Yang Hanteng, Ren Yanxian, Yu Zeyuan, Zhou Huinian, Zhang Shuze, Luo Changjiang, Jiao Zuoyi
Department of General Surgery, Lanzhou University Second Hospital, No.82 Cuiyingmen, Lanzhou, 730030, Gansu, China.
Cuiying Biomedical Research Center, Lanzhou University Second Hospital, No.82 Cuiyingmen, Lanzhou, 730030, Gansu, China.
BMC Surg. 2020 Jul 28;20(1):170. doi: 10.1186/s12893-020-00828-2.
Pancreatic fistula is a common complication after pancreaticoduodenectomy, which could be caused by: soft pancreatic tissue, pancreatic duct diameter < 3 mm and body mass index ≥25 kg/m. Here we report a case of pancreatic fistula due to obstruction of the jejunal loop due to compression of the jejunal loop by the superior mesenteric vessels.

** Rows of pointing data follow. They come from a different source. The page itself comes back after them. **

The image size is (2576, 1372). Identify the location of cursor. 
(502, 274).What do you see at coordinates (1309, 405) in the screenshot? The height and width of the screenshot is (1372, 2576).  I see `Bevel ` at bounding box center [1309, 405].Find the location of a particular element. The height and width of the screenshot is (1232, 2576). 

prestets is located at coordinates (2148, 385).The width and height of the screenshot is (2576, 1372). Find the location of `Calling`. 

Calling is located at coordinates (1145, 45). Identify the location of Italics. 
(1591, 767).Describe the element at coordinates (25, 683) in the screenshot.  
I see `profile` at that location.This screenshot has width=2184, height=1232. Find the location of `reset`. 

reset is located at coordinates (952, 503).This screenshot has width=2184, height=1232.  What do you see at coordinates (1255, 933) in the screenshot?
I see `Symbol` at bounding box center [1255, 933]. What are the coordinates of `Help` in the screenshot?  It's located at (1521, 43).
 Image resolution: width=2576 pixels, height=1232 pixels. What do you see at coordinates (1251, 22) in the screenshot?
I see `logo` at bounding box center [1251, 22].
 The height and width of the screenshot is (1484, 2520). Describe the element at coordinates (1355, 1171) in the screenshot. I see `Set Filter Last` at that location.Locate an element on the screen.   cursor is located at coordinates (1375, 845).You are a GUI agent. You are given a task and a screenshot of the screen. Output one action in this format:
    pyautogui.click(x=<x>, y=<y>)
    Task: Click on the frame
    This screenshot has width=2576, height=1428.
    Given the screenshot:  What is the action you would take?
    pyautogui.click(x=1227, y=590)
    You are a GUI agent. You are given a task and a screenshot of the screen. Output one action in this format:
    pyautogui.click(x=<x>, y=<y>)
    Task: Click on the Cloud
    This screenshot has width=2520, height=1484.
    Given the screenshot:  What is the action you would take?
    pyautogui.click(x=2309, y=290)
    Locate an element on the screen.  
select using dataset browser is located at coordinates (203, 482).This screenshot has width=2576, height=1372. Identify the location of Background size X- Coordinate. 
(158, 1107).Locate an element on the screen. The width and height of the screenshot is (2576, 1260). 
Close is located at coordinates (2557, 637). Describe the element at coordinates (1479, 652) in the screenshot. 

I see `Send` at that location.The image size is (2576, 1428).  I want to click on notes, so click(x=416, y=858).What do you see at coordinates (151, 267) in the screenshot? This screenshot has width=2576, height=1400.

A 68-year-old man was admitted to our ward due to intermittent epigastric distension and pain. After various examinations and treatments, he was diagnosed with middle bile duct cancer. Pancreaticoduodenectomy was performed, and pancreaticojejunostomy and hepaticojejunostomy were completed by lifting the jejunal loop from behind the superior mesenteric vessels to the upper region of the colon. On postoperative day 9, the patient developed acute diffuse peritonitis, and on postoperative day 10, the patient underwent a second exploratory laparotomy, during which it was confirmed that the pancreatic fistula was caused by obstruction of the jejunal loop due to compression of the jejunal loop by the superior mesenteric vessels, then the patient recovered and was discharged alive after retrograde drainage in the jejunum.
The superior mesenteric vessels after pancreaticoduodenal surgery can compress the jejunal loop and cause obstruction leading to serious complications, and it is recommended that general surgeons should avoid lifting the jejunal loop from the posterior aspect of the superior mesenteric vessels to complete the anastomosis.
胰瘘是胰十二指肠切除术后的常见并发症,其可能由以下因素引起:胰腺组织质地柔软、胰管直径<3mm以及体重指数≥25kg/m²。在此,我们报告一例因肠系膜上血管压迫空肠袢导致空肠袢梗阻而引发胰瘘的病例。
一名68岁男性因间歇性上腹部胀痛入院。经过各项检查及治疗,被诊断为中段胆管癌。实施了胰十二指肠切除术,并通过将空肠袢从肠系膜上血管后方提起至结肠上方区域完成了胰空肠吻合术和肝空肠吻合术。术后第9天,患者出现急性弥漫性腹膜炎,术后第10天,患者接受了第二次剖腹探查术,术中证实胰瘘是由于肠系膜上血管压迫空肠袢导致空肠袢梗阻所致,随后患者在进行空肠逆行引流后康复并存活出院。
胰十二指肠手术后肠系膜上血管可压迫空肠袢并导致梗阻,进而引发严重并发症,建议普通外科医生避免从肠系膜上血管后方提起空肠袢来完成吻合术。